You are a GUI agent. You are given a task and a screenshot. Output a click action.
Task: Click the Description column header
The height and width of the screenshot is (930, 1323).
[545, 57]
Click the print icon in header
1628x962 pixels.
* * *
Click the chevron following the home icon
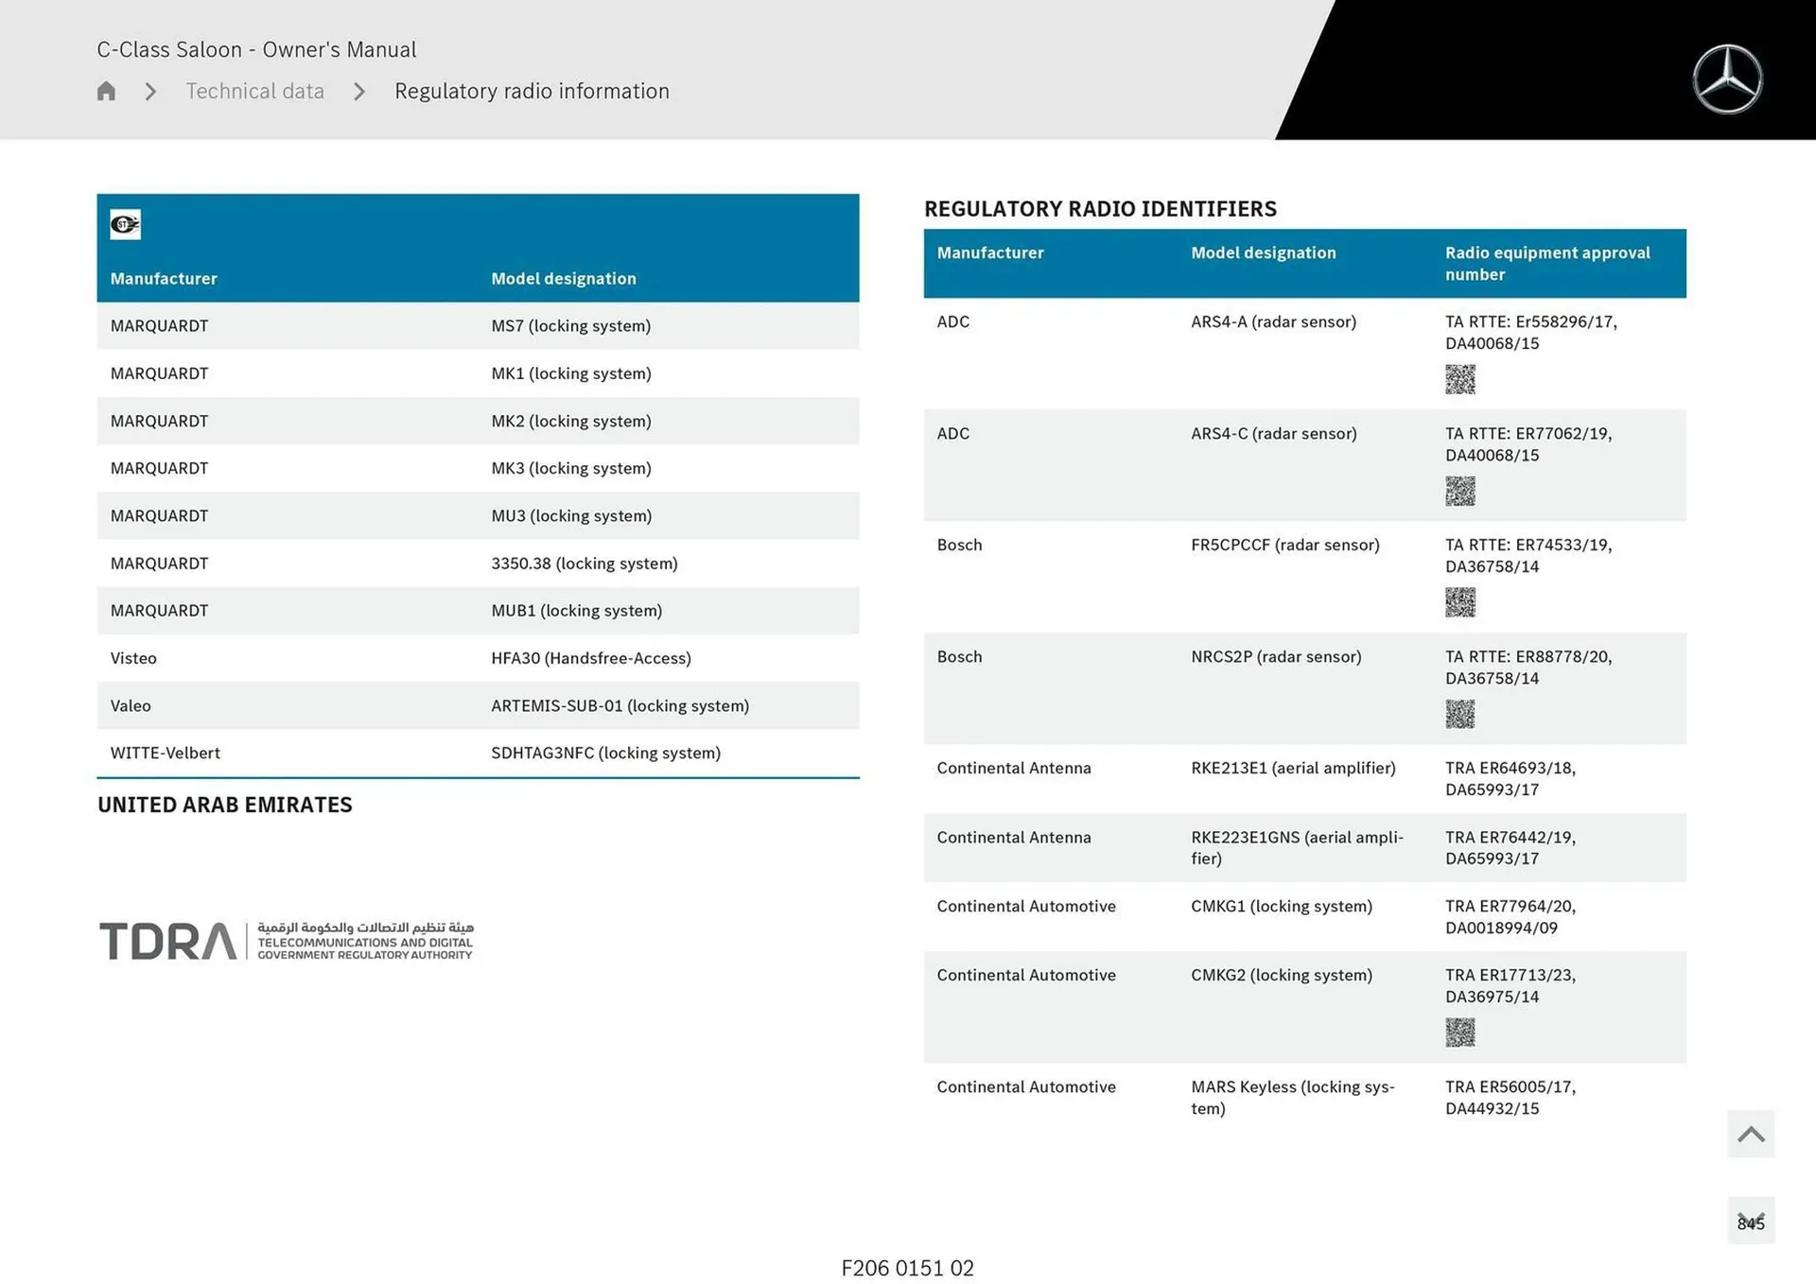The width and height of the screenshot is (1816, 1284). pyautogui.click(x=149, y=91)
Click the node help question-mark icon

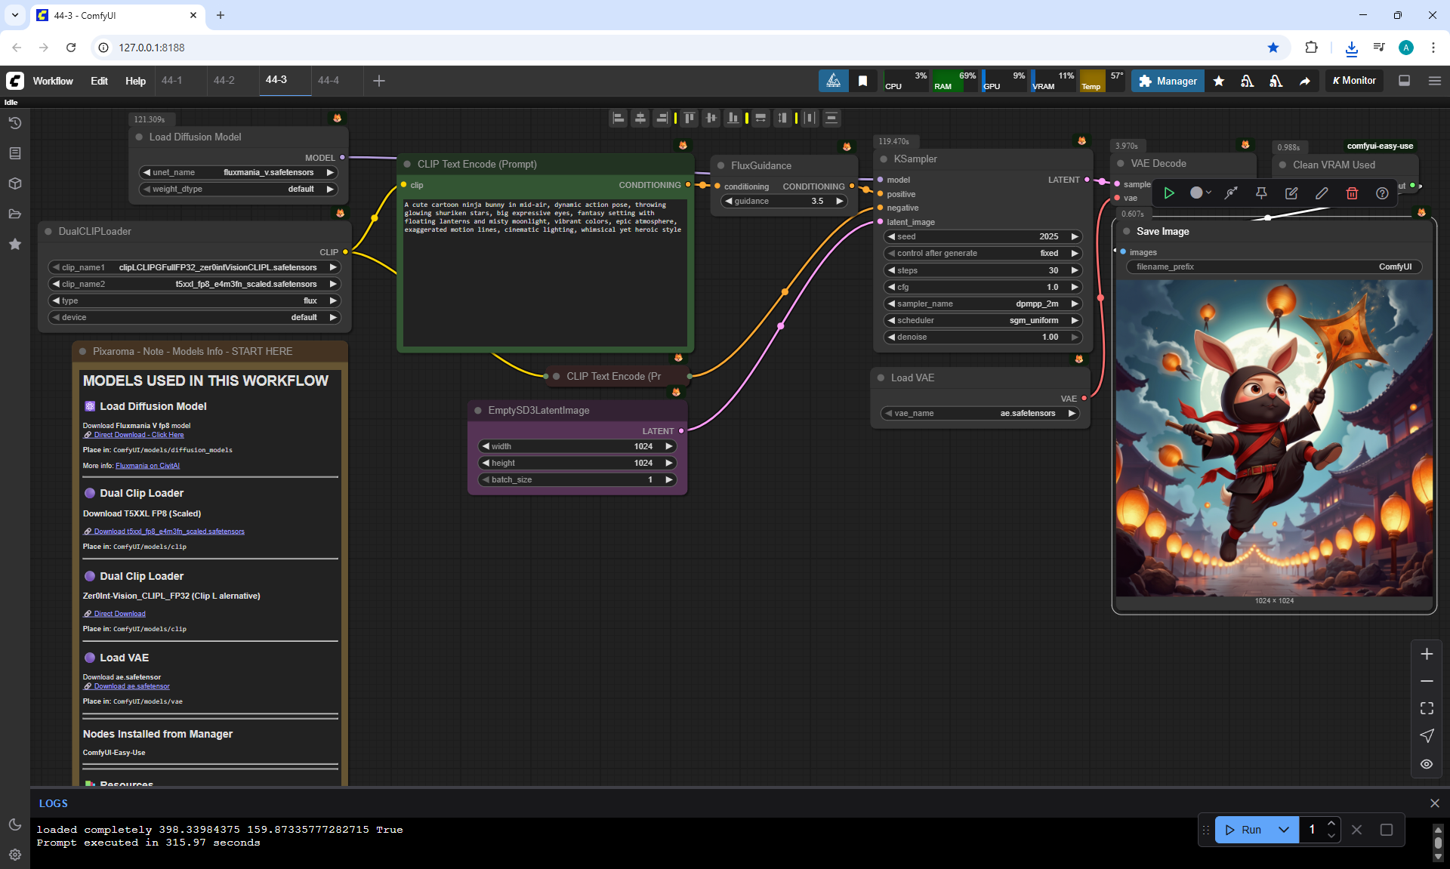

→ **Problem statement**: Would you please copy every line in the data that contains the word "header"?

→ **Problem solution**:
Task: Click the Description column header
Click the print icon in header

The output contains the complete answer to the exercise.